Tunisie. Kais Saïed prête serment devant le Parlement
Réélu dès le premier tour de l’élection présidentielle du 6 octobre 2024 où il fut plébiscité à 90,7% des voix, Kaïs Saïed a prêté serment aujourd’hui lundi au Palais du Bardo. Une cérémonie qui s’est tenue devant les deux chambres : l’Assemblée des représentants du peuple et le nouveau Conseil national des régions et des districts (CNRD). La séance plénière extraordinaire commune fut également l’occasion d’un discours de politique générale où Saïed s’est davantage attardé sur les déclarations d’intention que sur son bilan des cinq dernières années.
La séance s’est déroulée en présence des présidents des deux chambres parlementaires, le chef du gouvernement, le Mufti de la République, l’Archevêque de l’église catholique de Tunis et le Grand Rabbin de Tunis, en plus des membres du gouvernement, des députés et des membres du CNRD.
En vertu de l’article 92 de la Constitution de 2022, le Président de la République élu prête le serment suivant devant les deux chambres parlementaires :
« Je jure par Dieu Tout-Puissant de préserver l’indépendance de la patrie et son intégrité, de respecter la Constitution et la législation de l’État, et de veiller scrupuleusement sur les intérêts de la patrie. »

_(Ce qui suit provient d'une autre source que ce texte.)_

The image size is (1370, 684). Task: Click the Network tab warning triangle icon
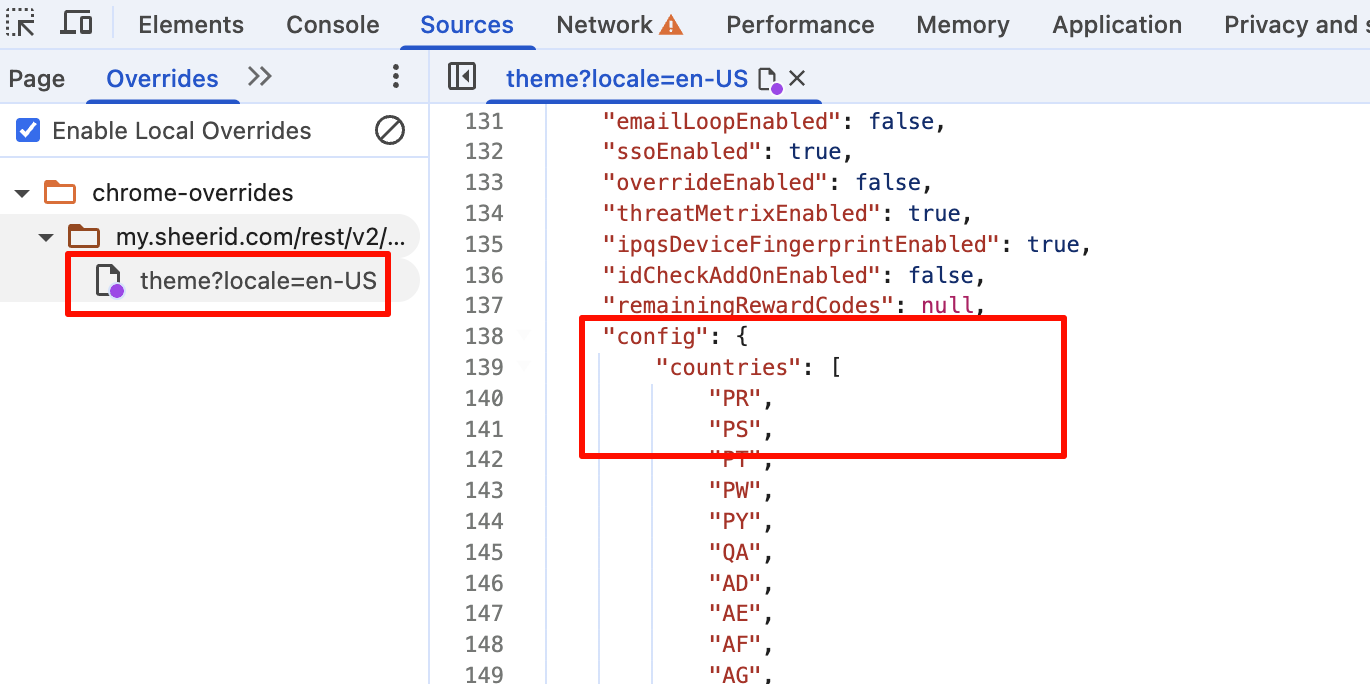tap(672, 25)
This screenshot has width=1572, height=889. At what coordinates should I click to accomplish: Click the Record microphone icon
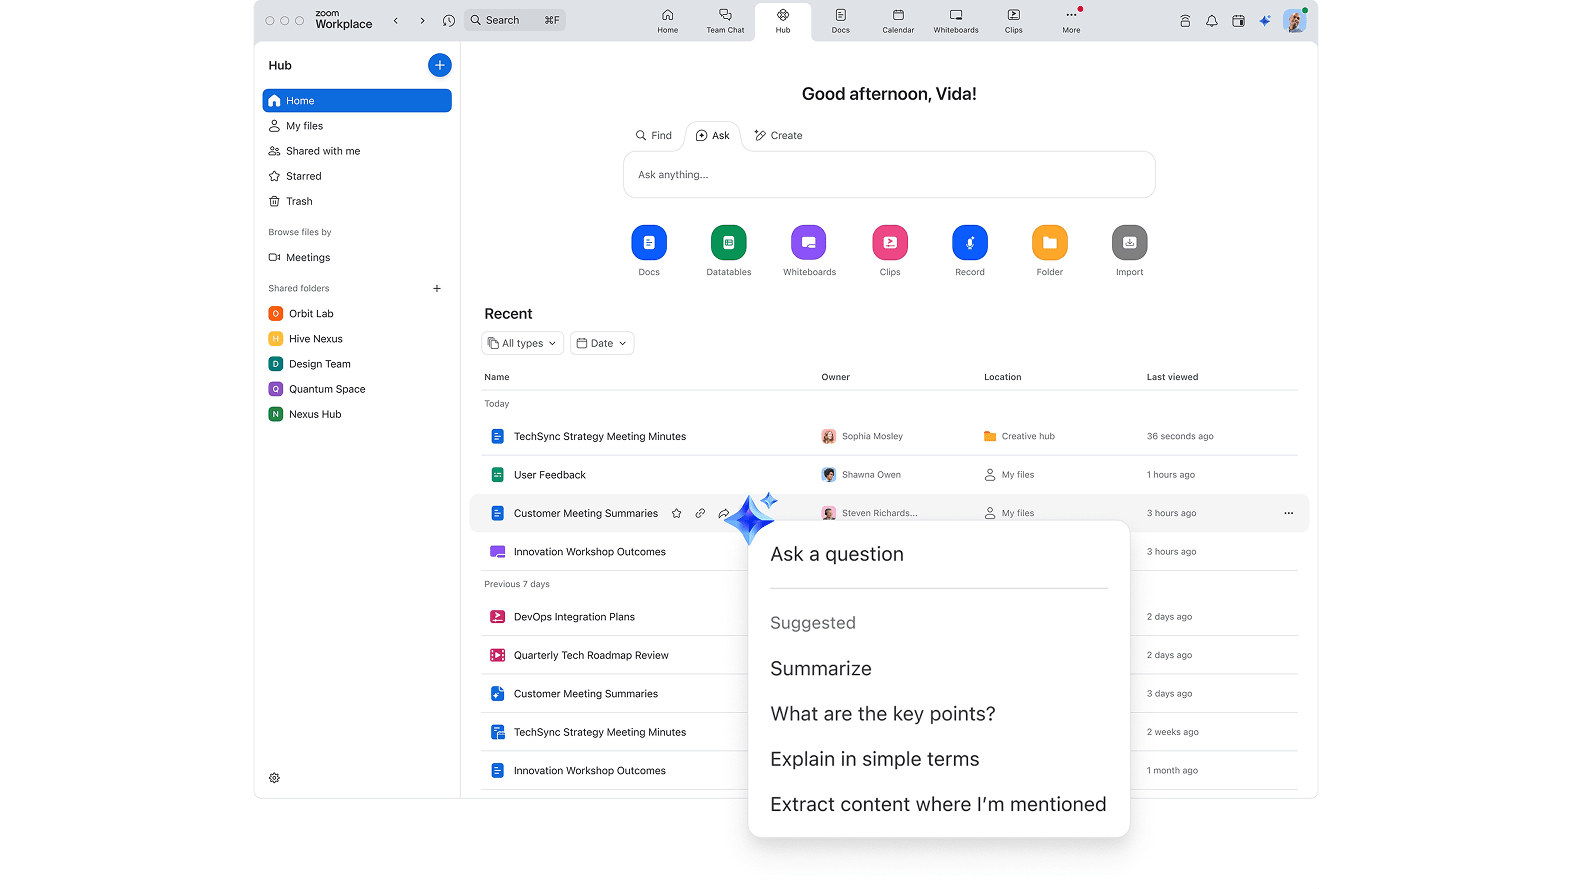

Un manifeste enflammé en vue de son second mandat
Le président Saïed a déclaré dans son discours de prestation de serment aux allures de manifeste de IIème République que le peuple tunisien « a dit son mot en toute liberté le 6 octobre », tout en annonçant la nécessité d’« entamer une révolution législative qui concrétise ses espoirs ». L’opposition dont une majeure partie a boycotté le scrutin ou en fut écartée par voie judiciaire a aussitôt dénoncé « la perpétuation d’une politique des vibrants slogans ».
Dans son allocution, Saïed a malgré tout esquissé une ébauche de programme économique aux accents résolument souverainistes : « les plus grands défis sur lesquels nous travaillerons sans relâche sont d’ouvrir une nouvelle voie aux sans-emplois et plus particulièrement aux jeunes […]. Il faut bâtir une économie nationale basée sur la création des richesses, à la lumière de choix économiques nationaux issus de la volonté du peuple. Il sera ainsi possible de réaliser ce qui était considéré comme un rêve ou relevant de l’impossible », a-t-il entonné.
Sur un ton plus vindicatif, Saïed a ensuite évoqué ce qu’il a qualifiées de « tentatives dissimulées ou apparentes visant à avorter la Révolution » de 2011 dans le but de sauvegarder l’ancien régime avec des changements artificiels : « L’objectif était de laisser notre pays gouverné par ceux qui veulent rester dans les coulisses afin de spolier le peuple à nouveau et contrôler ses ressources », a-t-il renchéri.
Un complotisme décomplexé
Dans un registre conspirationniste affiché, Kais Saïed a estimé que « l’ultime pacte criminel a consisté à entraîner la Tunisie dans un cercle de luttes fratricides et de diviser le pays », ajoutant que « les élus du peuple ont déjoué des plans élaborés par des agents du sionisme mondial et des membres de la franc-maçonnerie ». « Il n’y a pas de place pour les traîtres, les collaborateurs et ceux qui se jettent dans les bras des cercles colonialistes », a-t-il encore souligné dans le jargon désormais habituel de la présidence ancré dans le champ lexical de la traîtrise et du bellicisme.
Mais si l’ensemble du discours fut prononcé sur un ton acrimonieux, le président de la République a tout de même tempéré en laissant la place à un semblant de possibilité de dialogue national : « la porte vers la réconciliation pourrait être ouverte à nouveau », a-t-il concédé notamment à l’adresse du monde des affaires. « Ceux qui veulent restituer l’argent du peuple seront les bienvenus. Il n’y a aucune raison pour eux de rester en prison ou en état de fuite », a-t-il assuré.
Considérant que le peuple tunisien a récupéré sa révolution, Saïed a conclu que c’est désormais à l’Etat de retrouver son rôle social providentiel. A cet égard, il a fait noter que les établissements et les institutions de l’Etat seront préservés « une fois assainies » de la corruption qui les gangrène.
Le chef de l’Etat a enfin réaffirmé la position indéfectible de la Tunisie aux côtés du Liban et de tous les peuples opprimés, dont en premier lieu le peuple palestinien jusqu’au recouvrement de son droit à un Etat indépendant « sur l’ensemble du territoire de la Palestine avec Jérusalem pour capitale ».